# Day 1 Exercise: Cleaning Messy Cafe Sales Data

**Name:** _[Your name here]_  
**Date:** October 8, 2025

---

## Objective

Transform a messy cafe sales dataset into a tidy format, designate and validate a primary key, and create summary tables.

## Dataset

**File:** `../data/day1/dirty_cafe_sales.csv`  
**Rows:** 10,000 cafe transactions  
**Data Dictionary:** See `../data/day1/README.md`

## Deliverable

This notebook should **"Restart & Run All"** successfully when you're done!

---

## Section 1: Setup and Data Loading

### TODO 1: Import libraries

In [None]:
# TODO: Import pandas and numpy
# Also import warnings to suppress FutureWarnings for cleaner output
# Your code here:
# import pandas as pd
# import numpy as np
# import warnings
# warnings.filterwarnings('ignore', category=FutureWarning)


### TODO 2: Load the data

In [None]:
# TODO: Load the dirty cafe sales data from ../data/day1/dirty_cafe_sales.csv
# Hint: Use relative path from the notebooks/ directory
# df = pd.read_csv(...)


---

## Section 2: Initial Exploration

Before cleaning, let's understand what we have.

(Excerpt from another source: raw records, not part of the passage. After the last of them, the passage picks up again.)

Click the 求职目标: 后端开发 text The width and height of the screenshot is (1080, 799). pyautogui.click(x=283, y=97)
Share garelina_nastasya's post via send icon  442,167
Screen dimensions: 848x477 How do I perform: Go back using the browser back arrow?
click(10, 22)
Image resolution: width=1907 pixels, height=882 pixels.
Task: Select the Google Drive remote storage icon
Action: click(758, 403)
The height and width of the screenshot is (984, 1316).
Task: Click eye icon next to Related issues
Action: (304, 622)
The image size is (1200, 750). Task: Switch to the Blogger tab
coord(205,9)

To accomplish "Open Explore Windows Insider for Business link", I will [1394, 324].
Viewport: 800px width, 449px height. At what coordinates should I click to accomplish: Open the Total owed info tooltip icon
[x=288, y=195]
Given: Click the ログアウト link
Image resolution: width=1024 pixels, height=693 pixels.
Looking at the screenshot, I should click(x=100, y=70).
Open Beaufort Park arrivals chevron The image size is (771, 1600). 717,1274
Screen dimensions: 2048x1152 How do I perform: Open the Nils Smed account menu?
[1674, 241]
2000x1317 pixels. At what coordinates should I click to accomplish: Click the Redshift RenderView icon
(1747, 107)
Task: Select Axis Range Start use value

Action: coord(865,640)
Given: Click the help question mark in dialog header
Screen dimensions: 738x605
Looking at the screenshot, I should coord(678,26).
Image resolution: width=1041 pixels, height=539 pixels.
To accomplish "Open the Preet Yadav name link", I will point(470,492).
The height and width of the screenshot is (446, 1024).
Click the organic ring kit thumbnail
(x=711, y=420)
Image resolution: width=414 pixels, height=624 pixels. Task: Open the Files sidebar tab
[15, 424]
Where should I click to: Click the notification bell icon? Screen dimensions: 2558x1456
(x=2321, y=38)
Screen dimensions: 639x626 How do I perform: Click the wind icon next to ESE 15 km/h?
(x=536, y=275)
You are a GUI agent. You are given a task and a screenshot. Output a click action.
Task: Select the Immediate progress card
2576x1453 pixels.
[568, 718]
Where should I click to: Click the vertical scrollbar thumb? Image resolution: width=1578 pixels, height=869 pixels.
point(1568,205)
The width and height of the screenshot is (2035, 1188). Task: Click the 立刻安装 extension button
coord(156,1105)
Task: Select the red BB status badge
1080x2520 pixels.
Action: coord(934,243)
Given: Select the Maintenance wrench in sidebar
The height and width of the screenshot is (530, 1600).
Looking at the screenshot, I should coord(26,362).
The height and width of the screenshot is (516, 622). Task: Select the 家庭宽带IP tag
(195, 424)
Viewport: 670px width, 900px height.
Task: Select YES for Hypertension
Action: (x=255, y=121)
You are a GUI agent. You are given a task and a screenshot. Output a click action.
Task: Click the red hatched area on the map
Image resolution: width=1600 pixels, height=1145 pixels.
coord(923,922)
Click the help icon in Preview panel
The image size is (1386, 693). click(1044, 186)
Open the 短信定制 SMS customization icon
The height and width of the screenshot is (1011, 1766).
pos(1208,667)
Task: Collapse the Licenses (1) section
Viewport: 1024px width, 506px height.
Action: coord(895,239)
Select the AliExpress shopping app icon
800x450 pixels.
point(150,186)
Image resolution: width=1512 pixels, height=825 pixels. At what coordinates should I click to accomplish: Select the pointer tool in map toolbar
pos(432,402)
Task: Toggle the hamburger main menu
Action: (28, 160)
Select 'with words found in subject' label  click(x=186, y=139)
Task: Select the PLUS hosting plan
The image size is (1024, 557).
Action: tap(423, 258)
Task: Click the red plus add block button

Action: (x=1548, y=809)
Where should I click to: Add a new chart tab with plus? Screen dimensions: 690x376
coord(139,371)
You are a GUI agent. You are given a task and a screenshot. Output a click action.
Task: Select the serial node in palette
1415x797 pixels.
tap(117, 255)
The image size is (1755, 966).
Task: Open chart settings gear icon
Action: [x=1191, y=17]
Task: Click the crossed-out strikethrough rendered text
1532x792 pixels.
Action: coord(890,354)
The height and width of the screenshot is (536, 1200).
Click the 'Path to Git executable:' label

### TODO 3: Display basic information

In [None]:
# TODO: Display the shape of the dataframe
# print(f"Dataset shape: ...")


In [None]:
# TODO: Display the first 10 rows


In [None]:
# TODO: Display column names and types
# print(df.dtypes)


### TODO 4: Check for missing values

In [None]:
# TODO: Count missing values (NaN) in each column
# print(df.isnull().sum())


### TODO 5: Check for sentinel values

Look for "ERROR" and "UNKNOWN" in the data.

In [None]:
# TODO: Count "ERROR" values in each column
# Hint: (df == 'ERROR').sum() counts ERROR across all columns


In [None]:
# TODO: Count "UNKNOWN" values in each column


### Reflection: What Issues Did You Find?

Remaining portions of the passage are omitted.